Waktu itu dunia masih hitam dan putih, polos. Saya tak mengenal apa itu rock, punk, metal atau apapun itu saya tidak tahu. Saya adalah pendengar musik televisi dan radio, terlalu mainstream. Saya cinta musik sejak menjadi penggemar MTV dan pendengar setia radio musik yang entah saya lupa namanya. Well, MTV “gue banget” dengan Top 20 Chart wajib dimiliki lagunya saat itu, entah download, bluetooth atau bahkan merekam televisi. Memang di rumah saya terdapat banyak kaset rock, apapun, tapi saya masih tak paham. Dan SMP adalah embrio rock n’ roll saya yang paling signifikan dan berpengaruh.
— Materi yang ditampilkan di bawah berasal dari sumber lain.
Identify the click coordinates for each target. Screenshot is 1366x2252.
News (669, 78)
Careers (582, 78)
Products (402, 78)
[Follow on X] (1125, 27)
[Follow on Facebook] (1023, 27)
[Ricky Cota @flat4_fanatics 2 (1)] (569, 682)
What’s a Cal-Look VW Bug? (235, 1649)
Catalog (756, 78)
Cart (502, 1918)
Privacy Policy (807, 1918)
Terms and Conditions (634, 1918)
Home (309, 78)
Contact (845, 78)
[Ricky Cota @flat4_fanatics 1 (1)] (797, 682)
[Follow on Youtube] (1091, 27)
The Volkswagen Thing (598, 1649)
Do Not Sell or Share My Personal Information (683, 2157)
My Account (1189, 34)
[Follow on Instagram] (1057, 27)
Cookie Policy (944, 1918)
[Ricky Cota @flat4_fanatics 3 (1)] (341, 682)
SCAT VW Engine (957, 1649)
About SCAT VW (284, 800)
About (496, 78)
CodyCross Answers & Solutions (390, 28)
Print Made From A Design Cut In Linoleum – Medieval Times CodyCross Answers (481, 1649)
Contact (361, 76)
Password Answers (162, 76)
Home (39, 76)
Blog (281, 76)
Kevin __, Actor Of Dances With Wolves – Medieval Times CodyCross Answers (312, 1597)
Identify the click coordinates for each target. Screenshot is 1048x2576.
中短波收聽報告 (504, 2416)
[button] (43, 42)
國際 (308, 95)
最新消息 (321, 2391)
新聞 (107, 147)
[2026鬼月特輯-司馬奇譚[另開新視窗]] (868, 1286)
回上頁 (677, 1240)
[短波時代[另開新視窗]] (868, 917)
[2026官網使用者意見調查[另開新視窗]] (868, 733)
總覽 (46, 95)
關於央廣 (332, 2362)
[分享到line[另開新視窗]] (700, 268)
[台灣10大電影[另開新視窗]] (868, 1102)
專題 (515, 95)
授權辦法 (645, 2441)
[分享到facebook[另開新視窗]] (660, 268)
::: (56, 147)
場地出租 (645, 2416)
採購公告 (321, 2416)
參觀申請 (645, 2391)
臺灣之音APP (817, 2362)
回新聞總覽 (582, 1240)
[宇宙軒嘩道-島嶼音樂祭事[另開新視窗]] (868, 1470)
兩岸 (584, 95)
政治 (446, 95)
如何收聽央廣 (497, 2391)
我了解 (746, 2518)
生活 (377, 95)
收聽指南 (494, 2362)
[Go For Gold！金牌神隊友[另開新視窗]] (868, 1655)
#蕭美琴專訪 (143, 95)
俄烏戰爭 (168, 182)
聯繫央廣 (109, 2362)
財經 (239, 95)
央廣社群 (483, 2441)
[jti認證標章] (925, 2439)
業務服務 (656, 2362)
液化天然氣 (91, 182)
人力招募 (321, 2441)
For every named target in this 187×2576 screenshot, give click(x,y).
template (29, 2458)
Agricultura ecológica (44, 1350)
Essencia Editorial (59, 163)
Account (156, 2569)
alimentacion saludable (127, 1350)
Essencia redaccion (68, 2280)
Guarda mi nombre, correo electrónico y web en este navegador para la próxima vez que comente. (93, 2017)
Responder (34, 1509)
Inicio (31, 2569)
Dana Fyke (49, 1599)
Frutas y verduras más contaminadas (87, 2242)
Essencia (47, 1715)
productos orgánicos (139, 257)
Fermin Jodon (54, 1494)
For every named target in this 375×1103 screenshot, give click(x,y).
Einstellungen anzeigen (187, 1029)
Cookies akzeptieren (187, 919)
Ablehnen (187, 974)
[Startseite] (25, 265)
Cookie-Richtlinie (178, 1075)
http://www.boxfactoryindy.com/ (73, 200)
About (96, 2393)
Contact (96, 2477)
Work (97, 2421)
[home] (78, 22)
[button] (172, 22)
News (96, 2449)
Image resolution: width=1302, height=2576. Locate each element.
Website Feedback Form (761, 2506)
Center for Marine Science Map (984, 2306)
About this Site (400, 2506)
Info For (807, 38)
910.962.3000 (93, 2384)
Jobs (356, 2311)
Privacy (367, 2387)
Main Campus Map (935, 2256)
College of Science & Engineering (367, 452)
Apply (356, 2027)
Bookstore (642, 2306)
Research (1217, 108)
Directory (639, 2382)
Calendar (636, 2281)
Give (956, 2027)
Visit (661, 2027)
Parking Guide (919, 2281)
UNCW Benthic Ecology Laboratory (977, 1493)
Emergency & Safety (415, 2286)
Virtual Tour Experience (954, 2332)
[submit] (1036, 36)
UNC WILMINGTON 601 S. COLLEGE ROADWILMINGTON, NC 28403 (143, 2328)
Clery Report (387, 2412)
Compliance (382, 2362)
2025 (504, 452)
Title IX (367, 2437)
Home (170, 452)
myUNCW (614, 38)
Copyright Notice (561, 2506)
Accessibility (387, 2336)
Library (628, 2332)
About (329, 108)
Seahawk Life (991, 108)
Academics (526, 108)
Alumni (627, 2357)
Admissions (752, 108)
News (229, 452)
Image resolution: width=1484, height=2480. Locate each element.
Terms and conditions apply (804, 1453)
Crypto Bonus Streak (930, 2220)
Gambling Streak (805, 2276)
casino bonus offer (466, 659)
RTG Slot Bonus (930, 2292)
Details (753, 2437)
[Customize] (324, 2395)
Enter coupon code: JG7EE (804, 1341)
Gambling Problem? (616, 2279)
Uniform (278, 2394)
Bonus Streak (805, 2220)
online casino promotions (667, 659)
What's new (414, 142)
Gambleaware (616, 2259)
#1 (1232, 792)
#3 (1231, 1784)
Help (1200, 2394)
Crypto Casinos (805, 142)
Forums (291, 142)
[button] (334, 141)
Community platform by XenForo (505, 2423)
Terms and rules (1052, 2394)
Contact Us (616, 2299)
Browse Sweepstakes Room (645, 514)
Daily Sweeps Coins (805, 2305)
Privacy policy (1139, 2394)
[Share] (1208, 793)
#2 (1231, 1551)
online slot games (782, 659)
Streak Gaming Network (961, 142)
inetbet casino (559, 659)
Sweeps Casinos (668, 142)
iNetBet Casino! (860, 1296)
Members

Pengaruh pertama adalah Avenged Sevenfold. Heavy metal kenamaan asal Huntington Beach California ini membuat saya meledak lewat “Bat Country”. Sebuah lagu bak kelelawar menyeramkan hadir dan bising di pemutar musik saya setelah salah seorang kawan menulis liriknya di buku usangnya. Lalu bayangan akan musik “keren” mereka muncul saat teman-teman mendengarkannya bersama sambil ber air – guitar dan air – drum. Lima orang “pemecah kepala” nan buas, Matt, Syn, Zacky, Johny dan Rev memainkan musik di bawah pengaruh cheap beer a la California, dan mereka mulai membual musik heavy seperti Metallica. Dan ini menarik. Saya tertarik dan akhirnya mendownload beberapa mp3 Sevenfold, dan berevolusi menjadi Sevenfoldism. Dunia hitam putih saya berubah seketika menjadi dunia yang gahar.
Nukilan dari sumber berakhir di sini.